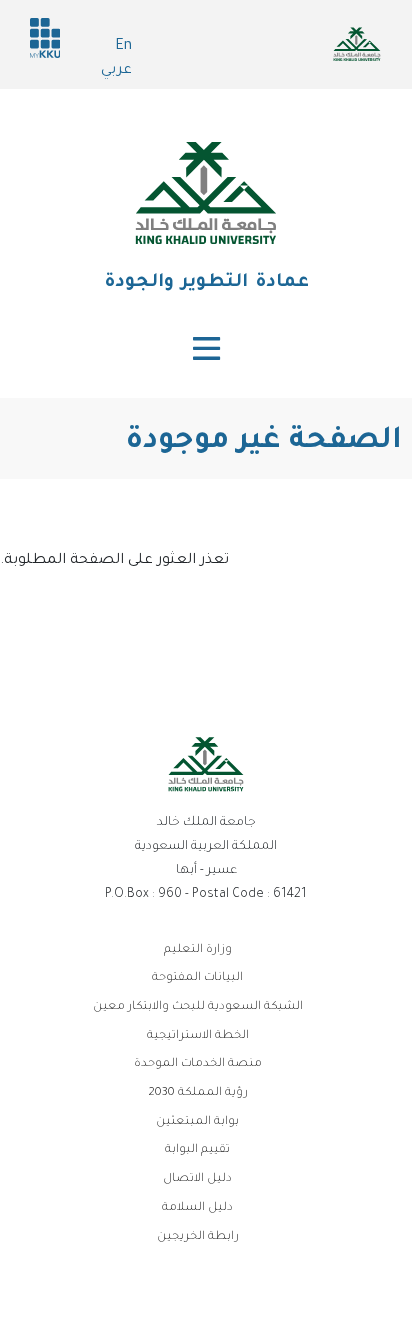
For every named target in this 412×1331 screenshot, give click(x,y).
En (123, 47)
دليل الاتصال (197, 1179)
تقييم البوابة (197, 1150)
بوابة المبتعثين (197, 1122)
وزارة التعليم (198, 950)
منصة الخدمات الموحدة (198, 1064)
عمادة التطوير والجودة (206, 283)
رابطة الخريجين (198, 1237)
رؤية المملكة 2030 (198, 1093)
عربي (116, 71)
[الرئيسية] (206, 193)
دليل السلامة (197, 1208)
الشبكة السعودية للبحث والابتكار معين (198, 1007)
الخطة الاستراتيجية (198, 1036)
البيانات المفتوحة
------------------------------------------------
== DIRECTIONS FOR THIS TASK ==
Output every line of the records exactly, excluding all pictures.

== RESULT OF THIS TASK ==
For every named target in this 412×1331 screenshot, give click(x,y).
En (123, 47)
دليل الاتصال (197, 1179)
تقييم البوابة (197, 1150)
بوابة المبتعثين (197, 1122)
وزارة التعليم (198, 950)
منصة الخدمات الموحدة (198, 1064)
عمادة التطوير والجودة (206, 283)
رابطة الخريجين (198, 1237)
رؤية المملكة 2030 (198, 1093)
عربي (116, 71)
[الرئيسية] (206, 193)
دليل السلامة (197, 1208)
الشبكة السعودية للبحث والابتكار معين (198, 1007)
الخطة الاستراتيجية (198, 1036)
البيانات المفتوحة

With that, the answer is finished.